#### TEXT SHOWN:

--- Begin ---

The Fehribach Center at Eskenazi Health Promotes Positive Career Outcomes for Students With Disabilities

April 19, 2024 | By Kevin Gray

Diversity, Equity, & Inclusion
Fehribach Center program interns.

TAGS: best practices, career development, career readiness, diversity and inclusion, Internships, nace award winner, nace insights, nontraditional students, program development, special population,

The Gregory S. Fehribach Center at Eskenazi Health in Indianapolis was created in 2013 to empower Indiana college students with physical disabilities to achieve equitable employment following graduation.

With a mission to promote the opportunity for economic independence, equitable employment, and full economic and civic engagement for college graduates with physical disabilities, the Fehribach Center uses a multi-dimensional model—an internship program, research operations, and educational outreach—to achieve it.

The foundation of the Fehribach Center is the internship program, during which participants gain experience in paid internships that advance their career goals.

The Gregory S. Fehribach Center at Eskenazi Health is the winner of the 2024 Chevron Innovation Award for its work to empower Indiana college students with physical disabilities to achieve equitable employment following graduation. For more information about the NACE Awards program, see

This is especially important because, as Fehribach Center Director Larry Markle explains, individuals with “apparent” physical disabilities (i.e., mobility, orthopedic, visual and/or hearing) often face greater implicit bias with potential employers and co-workers.

“These systemic barriers can complicate their ability to develop effective workforce preparedness. Consequently, far too many adults with disabilities are unemployed or underemployed, even after earning a college degree,” Markle says.

“Research has demonstrated that successful employment outcomes for college graduates with disabilities are strongly enhanced by paid work experiences and a college degree. Yet studies have also demonstrated that postsecondary students with disabilities seek out work experiences and career services less often than students without disabilities.”

Markle cites research from the Bureau of Labor Statistics that found that in the United States in 2023, 75% of non-disabled college graduates were employed, but only 31.3% of college graduates with disabilities were employed. 

“One of the primary barriers to equitable employment is lack of workforce experience and networking opportunities,” Markle says.

“Oftentimes, students with disabilities don’t participate in traditional career development activities on campus.”

For example, the setup and bustle of a traditional career fair might not be accessible for students in wheelchairs or for those with vision or hearing impairments.

“There has to be intentionality on the part of colleges and employers in making sure students with disabilities participate in career services on campus. That’s why partnerships between career services, disability services, and employers are so critical,” Markle says.

“The Center addresses these inequities, removes these barriers, and helps facilitate these connections. Our purpose is to help students get good experience to be good candidates for employment.”

Providing development and opportunities for more than a decade

The Fehribach Center began in 2013 as a partnership between Eskenazi Health and Ball State University to provide students with physical disabilities with internships in fields related to their academic pursuits.

--- End ---

#### SOURCE DATA:
--- Begin ---

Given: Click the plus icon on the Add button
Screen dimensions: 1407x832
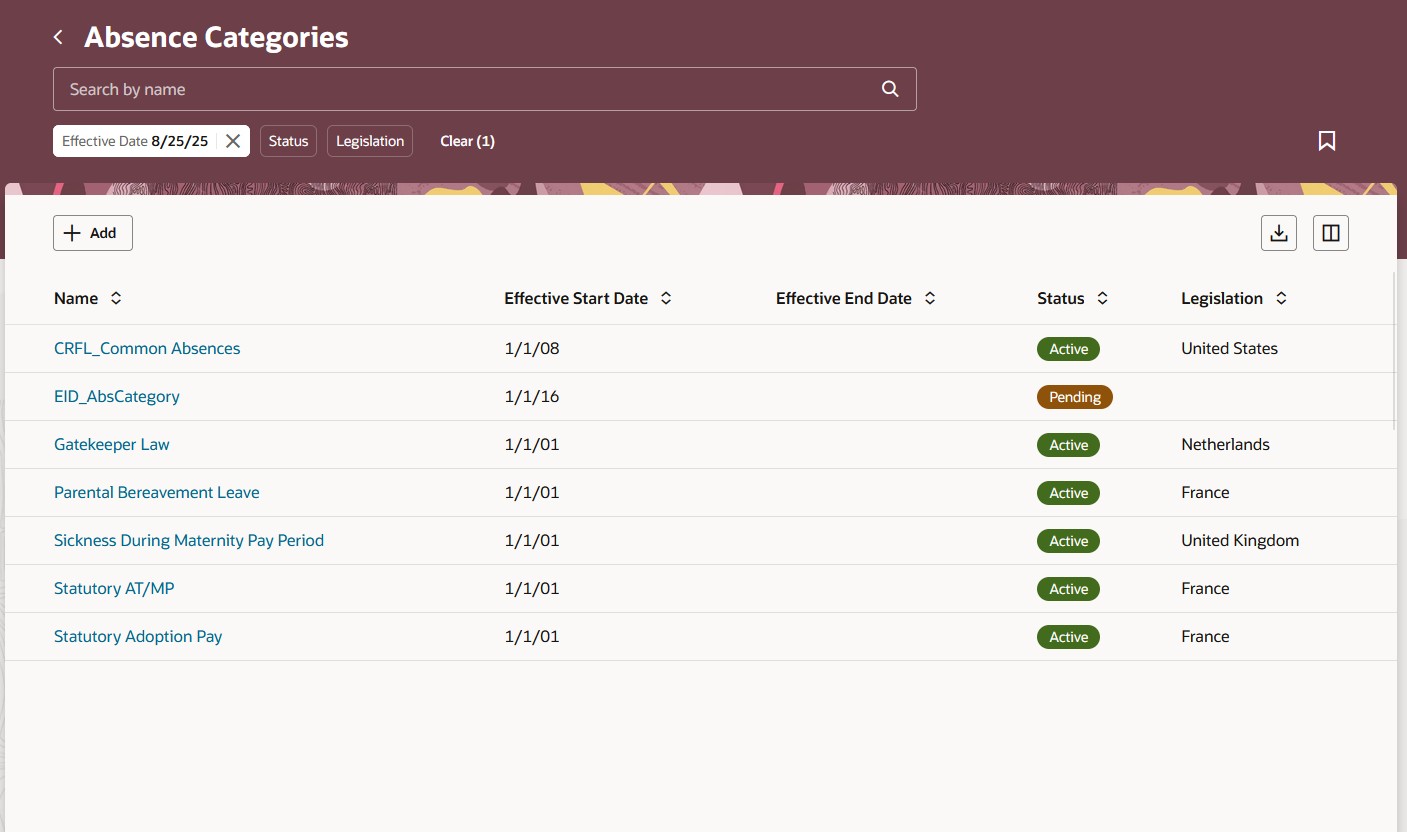Looking at the screenshot, I should (71, 232).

--- End ---

#### DIRECTIVE:
In the article about the Fehribach Center, what share of U.S. college graduates with disabilities were employed in 2023?

#### FINAL RESULT:
31.3%